- _Exercise directions_: Repeat the stretch of material from the line containing "The width and height of the screenshot is (364, 229)." through the end of the material, keeping every line the same.

Records from a data source:
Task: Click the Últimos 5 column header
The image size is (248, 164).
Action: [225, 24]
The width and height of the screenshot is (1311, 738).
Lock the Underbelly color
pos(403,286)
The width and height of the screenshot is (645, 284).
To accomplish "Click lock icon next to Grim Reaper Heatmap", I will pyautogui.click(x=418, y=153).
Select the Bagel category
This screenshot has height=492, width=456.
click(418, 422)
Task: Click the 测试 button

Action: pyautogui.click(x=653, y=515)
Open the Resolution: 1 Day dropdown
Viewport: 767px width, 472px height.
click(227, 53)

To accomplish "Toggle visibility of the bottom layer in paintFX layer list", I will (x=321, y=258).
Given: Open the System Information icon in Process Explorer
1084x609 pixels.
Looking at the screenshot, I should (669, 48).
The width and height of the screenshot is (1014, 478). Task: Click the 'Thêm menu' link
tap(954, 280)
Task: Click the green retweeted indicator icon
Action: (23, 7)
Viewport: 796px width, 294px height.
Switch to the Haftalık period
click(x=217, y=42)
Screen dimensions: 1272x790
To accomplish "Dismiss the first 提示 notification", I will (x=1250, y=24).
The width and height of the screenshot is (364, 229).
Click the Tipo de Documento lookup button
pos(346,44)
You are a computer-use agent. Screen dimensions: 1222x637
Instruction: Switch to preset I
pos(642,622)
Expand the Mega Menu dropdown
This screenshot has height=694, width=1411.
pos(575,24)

- _Solution to this exercise_:
The width and height of the screenshot is (364, 229).
Click the Tipo de Documento lookup button
pos(346,44)
You are a computer-use agent. Screen dimensions: 1222x637
Instruction: Switch to preset I
pos(642,622)
Expand the Mega Menu dropdown
This screenshot has height=694, width=1411.
pos(575,24)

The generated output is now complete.